> **Given data**
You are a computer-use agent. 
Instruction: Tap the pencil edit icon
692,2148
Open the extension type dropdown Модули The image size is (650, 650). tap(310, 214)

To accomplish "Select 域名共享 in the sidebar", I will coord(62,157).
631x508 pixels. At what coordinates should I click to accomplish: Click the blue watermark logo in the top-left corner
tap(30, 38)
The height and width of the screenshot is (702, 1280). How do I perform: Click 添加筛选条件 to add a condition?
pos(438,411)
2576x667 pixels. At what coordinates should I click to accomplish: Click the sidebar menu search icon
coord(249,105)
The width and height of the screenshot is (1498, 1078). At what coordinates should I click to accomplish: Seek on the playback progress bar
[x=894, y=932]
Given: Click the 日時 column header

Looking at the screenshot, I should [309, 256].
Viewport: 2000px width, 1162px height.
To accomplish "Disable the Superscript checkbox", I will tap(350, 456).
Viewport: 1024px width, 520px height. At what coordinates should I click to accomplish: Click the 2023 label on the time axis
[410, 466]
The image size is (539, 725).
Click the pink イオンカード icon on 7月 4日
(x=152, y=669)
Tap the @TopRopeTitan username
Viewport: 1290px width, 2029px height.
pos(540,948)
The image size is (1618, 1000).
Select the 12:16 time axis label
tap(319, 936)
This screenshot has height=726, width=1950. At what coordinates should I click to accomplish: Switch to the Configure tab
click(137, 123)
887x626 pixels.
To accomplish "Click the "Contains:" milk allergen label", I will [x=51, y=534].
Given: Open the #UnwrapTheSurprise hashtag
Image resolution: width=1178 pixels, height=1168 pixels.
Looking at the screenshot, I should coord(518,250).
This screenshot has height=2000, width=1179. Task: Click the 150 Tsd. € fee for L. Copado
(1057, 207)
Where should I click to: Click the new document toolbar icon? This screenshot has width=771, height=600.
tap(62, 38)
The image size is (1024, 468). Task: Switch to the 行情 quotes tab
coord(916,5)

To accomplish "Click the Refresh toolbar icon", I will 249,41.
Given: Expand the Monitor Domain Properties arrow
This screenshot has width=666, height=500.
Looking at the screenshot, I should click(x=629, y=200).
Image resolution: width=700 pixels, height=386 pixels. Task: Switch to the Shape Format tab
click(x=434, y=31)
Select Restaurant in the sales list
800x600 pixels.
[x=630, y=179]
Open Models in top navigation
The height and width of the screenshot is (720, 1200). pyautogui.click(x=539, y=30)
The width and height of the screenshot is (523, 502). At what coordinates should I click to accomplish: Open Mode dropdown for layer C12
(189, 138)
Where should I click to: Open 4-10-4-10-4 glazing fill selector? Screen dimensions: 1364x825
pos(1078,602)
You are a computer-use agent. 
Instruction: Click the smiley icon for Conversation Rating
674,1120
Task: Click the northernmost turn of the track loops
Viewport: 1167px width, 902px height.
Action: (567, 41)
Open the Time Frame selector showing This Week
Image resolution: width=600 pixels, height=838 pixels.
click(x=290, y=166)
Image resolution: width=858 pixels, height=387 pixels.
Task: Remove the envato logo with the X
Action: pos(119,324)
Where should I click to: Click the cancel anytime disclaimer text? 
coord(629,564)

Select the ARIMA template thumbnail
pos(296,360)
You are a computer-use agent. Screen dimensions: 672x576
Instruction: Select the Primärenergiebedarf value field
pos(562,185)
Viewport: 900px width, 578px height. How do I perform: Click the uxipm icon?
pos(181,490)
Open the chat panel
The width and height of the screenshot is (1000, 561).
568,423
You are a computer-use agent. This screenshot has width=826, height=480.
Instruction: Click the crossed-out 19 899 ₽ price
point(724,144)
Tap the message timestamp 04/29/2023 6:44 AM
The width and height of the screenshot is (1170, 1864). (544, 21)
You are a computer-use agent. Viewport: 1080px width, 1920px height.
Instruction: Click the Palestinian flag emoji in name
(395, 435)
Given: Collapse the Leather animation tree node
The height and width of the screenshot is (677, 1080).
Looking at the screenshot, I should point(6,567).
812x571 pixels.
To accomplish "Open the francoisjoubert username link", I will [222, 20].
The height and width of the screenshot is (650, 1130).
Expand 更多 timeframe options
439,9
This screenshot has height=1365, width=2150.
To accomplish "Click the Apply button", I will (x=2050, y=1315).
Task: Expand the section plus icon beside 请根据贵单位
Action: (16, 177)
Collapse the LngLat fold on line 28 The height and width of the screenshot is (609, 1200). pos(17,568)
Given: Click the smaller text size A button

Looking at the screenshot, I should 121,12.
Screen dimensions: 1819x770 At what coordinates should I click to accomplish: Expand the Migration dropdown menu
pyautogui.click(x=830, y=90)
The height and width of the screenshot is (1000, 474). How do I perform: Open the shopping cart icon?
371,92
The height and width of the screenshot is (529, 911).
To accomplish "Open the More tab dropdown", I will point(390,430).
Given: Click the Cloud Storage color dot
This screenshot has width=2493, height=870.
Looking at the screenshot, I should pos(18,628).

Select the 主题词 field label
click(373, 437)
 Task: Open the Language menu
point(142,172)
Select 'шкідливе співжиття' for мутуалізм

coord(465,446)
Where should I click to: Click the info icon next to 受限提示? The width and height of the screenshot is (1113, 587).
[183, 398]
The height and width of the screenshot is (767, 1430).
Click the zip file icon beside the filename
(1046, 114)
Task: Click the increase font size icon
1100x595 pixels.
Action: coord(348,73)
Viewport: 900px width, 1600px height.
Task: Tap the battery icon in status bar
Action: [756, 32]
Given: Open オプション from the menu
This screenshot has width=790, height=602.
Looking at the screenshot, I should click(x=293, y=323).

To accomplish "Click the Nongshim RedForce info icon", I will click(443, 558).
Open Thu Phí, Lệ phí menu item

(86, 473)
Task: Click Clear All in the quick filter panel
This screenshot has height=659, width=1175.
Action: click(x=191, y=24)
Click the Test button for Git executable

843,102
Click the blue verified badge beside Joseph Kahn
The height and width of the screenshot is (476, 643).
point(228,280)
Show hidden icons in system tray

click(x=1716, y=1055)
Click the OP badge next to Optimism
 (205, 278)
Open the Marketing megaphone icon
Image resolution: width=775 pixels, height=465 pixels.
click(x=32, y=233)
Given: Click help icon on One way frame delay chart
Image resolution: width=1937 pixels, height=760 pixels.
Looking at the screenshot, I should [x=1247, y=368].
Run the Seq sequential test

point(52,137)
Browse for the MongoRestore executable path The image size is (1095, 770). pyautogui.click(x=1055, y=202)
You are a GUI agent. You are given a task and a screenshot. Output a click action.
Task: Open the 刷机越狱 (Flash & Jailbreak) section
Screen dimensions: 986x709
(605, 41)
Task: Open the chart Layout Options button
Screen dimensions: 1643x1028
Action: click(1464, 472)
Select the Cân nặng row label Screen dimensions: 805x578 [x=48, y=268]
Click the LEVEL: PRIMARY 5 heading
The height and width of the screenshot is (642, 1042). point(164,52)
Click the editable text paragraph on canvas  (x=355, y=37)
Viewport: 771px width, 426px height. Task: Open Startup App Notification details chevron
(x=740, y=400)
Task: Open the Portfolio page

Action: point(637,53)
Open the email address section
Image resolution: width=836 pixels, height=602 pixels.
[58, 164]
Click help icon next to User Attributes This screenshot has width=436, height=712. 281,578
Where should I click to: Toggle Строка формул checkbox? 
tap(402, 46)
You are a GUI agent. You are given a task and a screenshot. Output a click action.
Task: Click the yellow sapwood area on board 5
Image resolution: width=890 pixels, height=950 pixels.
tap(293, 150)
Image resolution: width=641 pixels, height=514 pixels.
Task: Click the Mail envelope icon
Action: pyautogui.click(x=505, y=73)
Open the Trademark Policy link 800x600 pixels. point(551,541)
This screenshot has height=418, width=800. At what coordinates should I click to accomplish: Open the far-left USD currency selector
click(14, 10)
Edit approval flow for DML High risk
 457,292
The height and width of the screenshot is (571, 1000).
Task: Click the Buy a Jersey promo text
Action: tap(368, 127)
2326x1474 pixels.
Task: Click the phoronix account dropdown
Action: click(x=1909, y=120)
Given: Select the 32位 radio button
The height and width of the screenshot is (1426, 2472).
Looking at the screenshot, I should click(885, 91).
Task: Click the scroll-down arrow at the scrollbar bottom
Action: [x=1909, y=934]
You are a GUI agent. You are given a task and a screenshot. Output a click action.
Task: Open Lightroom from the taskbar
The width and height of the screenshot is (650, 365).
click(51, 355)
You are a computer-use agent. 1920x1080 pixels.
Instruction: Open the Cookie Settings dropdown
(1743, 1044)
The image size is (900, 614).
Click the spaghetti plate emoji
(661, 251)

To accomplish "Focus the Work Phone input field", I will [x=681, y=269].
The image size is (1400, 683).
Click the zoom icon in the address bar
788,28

> **Your instructions**
In the entries above, some lines may contain the string "username"; report how many, without additional comment.

> **Completed task**
2